Патрик не ответил, едва сдержав вздох.
– Ступай седлать коня, старина, – приказал он, подошёл к бюро, вынул из ящика чистый лист бумаги, достал коробочку с металлическими перьями, выбрал одно и стал быстро писать. У него не было времени ни на долгие объяснения, ни даже на обычную вежливость. Он знал, что его записки сродни военным приказам, а не просьбам, но надеялся, что Джеле всё поймёт. Сложив письма, поэт запечатал их сургучом, оставив на вязкой, быстро застывающей массе оттиск своего единственного перстня – грубоватой серебряной безделушки, которую он когда-то изготовил собственными руками, служа подмастерьем у ювелира. Потом достал один из двух своих пистолетов, проверил его, зарядил…
Он сам закрыл ворота после того, как Громовержец, опьянев от внезапной свободы, вынес старого слугу на улицу. Вернувшись в дом, поэт сел на постель и ушёл в свои мысли. Он знал, что надо бы помолиться, но апатия давила на плечи, путала мысли, и он смог прочесть до конца лишь одну короткую молитву. Часы в соседней комнате вновь ожили и с шипением пробили три. Патрик откинулся на подушки, мучительно призывая сон.

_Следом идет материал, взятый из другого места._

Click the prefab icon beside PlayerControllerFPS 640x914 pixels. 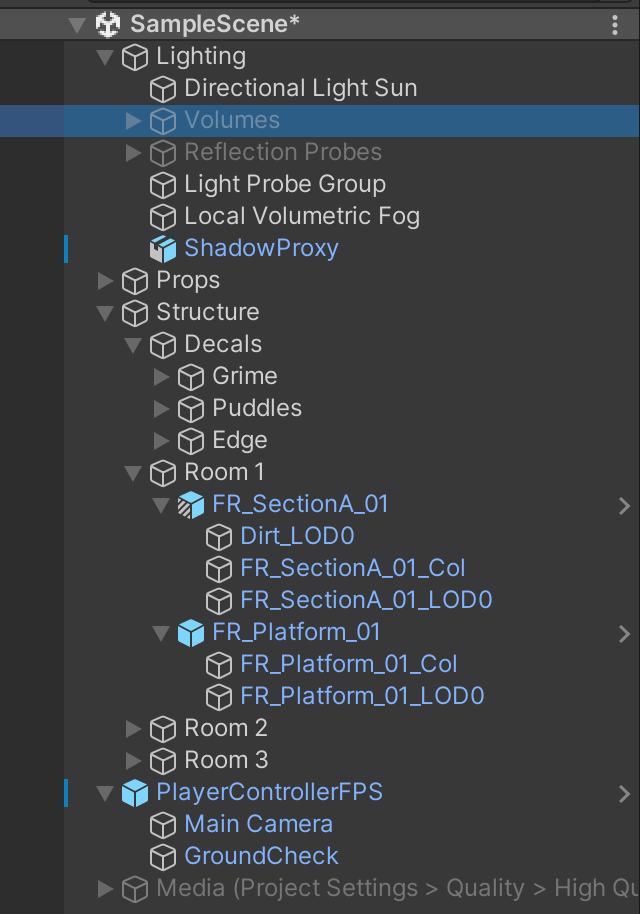point(134,792)
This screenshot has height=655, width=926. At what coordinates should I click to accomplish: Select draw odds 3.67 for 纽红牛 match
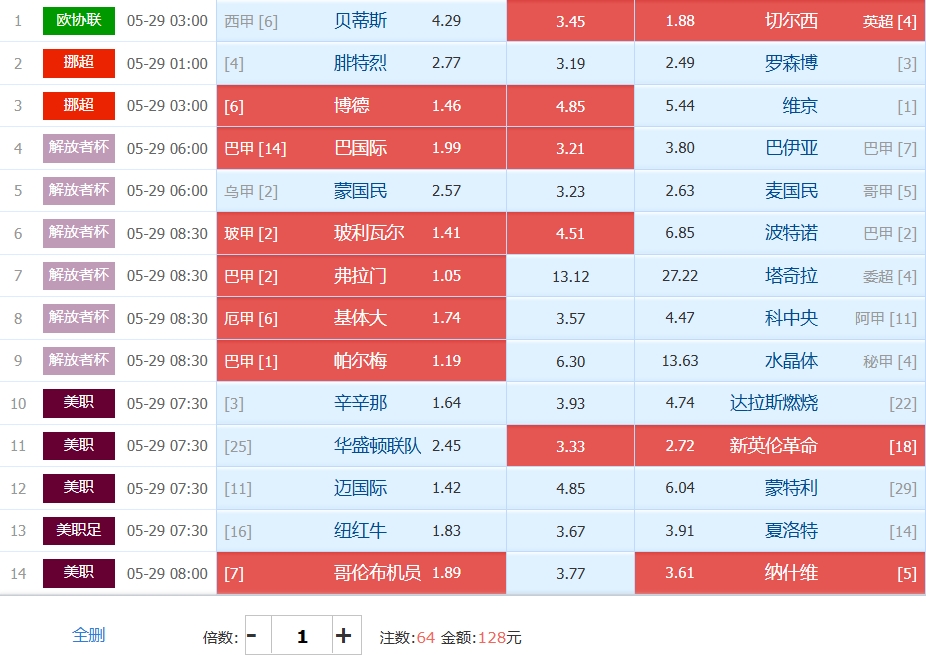coord(570,531)
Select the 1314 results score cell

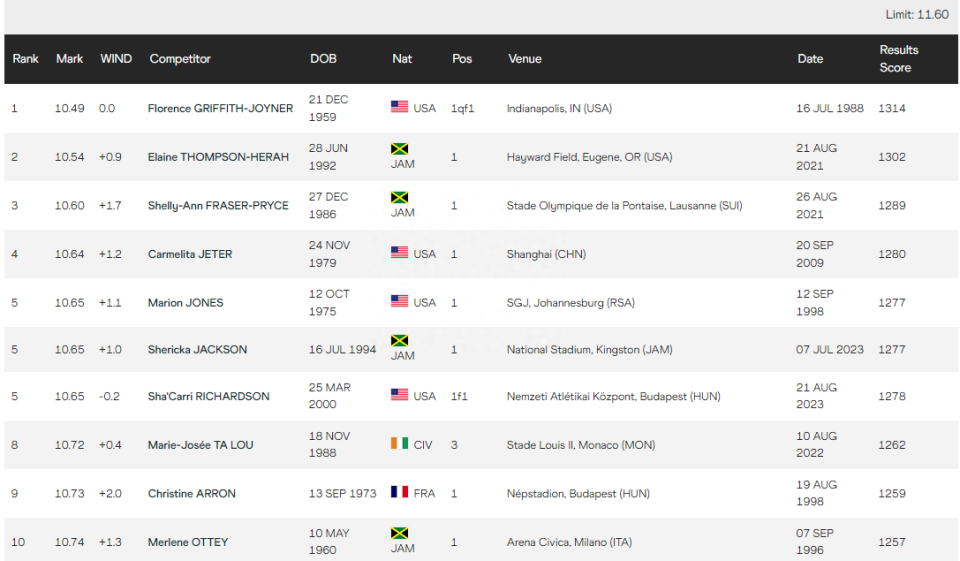coord(892,108)
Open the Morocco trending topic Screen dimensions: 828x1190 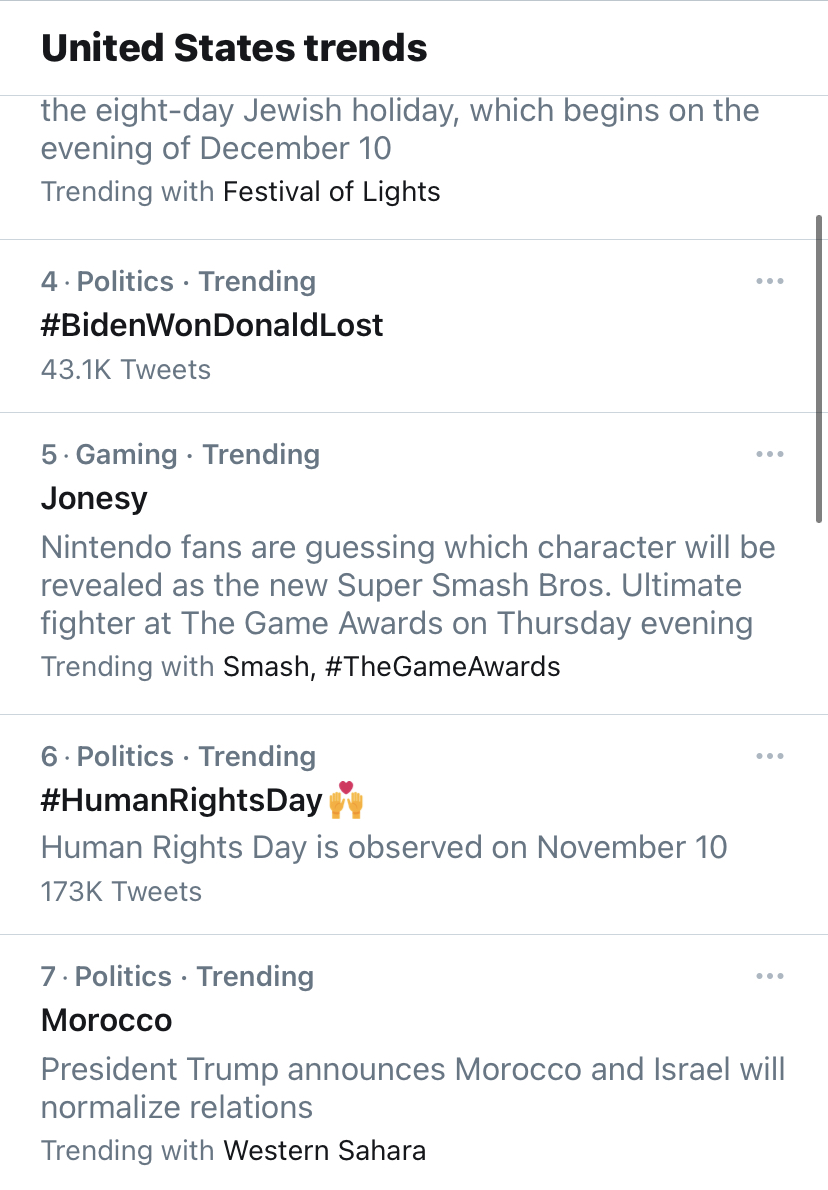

***Род Адвахенов был не слишком древен и как раз переживал расцвет своего могущества. Про их богатства ходили легенды. Считалось, что Адвахены заключили союз с дьяволом; так часто говорят о людях, к которым золото, кажется, само идёт в руки. О прадеде нынешнего графа рассказывали, что на его совести – тысячи жизней, загубленных на золотых и серебряных рудниках, что удачливость его куплена ценой предательства. Будто бы он, по указанию своего наперсника-беса, попросил у французского императора кусок бесплодной земли в награду за то, что покажет иноземцам тайный ход в С. Город был разграблен, а на дарёной пустоши предок Леонида Адвахена нашёл богатейшую из ныне известных золотую жилу…
С именем деда была связана другая история. Если верить молве, он так боялся быть убитым собственными детьми ради несметного наследства, что зарезал двоих сыновей – старшего и младшего – спящими. Средний остался в живых только потому, что был в это время где-то на войне и про него прошёл слух, будто он сражён неприятельским ядром. Когда он вернулся домой, невредимый, в блеске орденов и генеральских эполет, его отец решил, что видит перед собой сверкающего ангела мщения, и выбросился из окна своей спальни.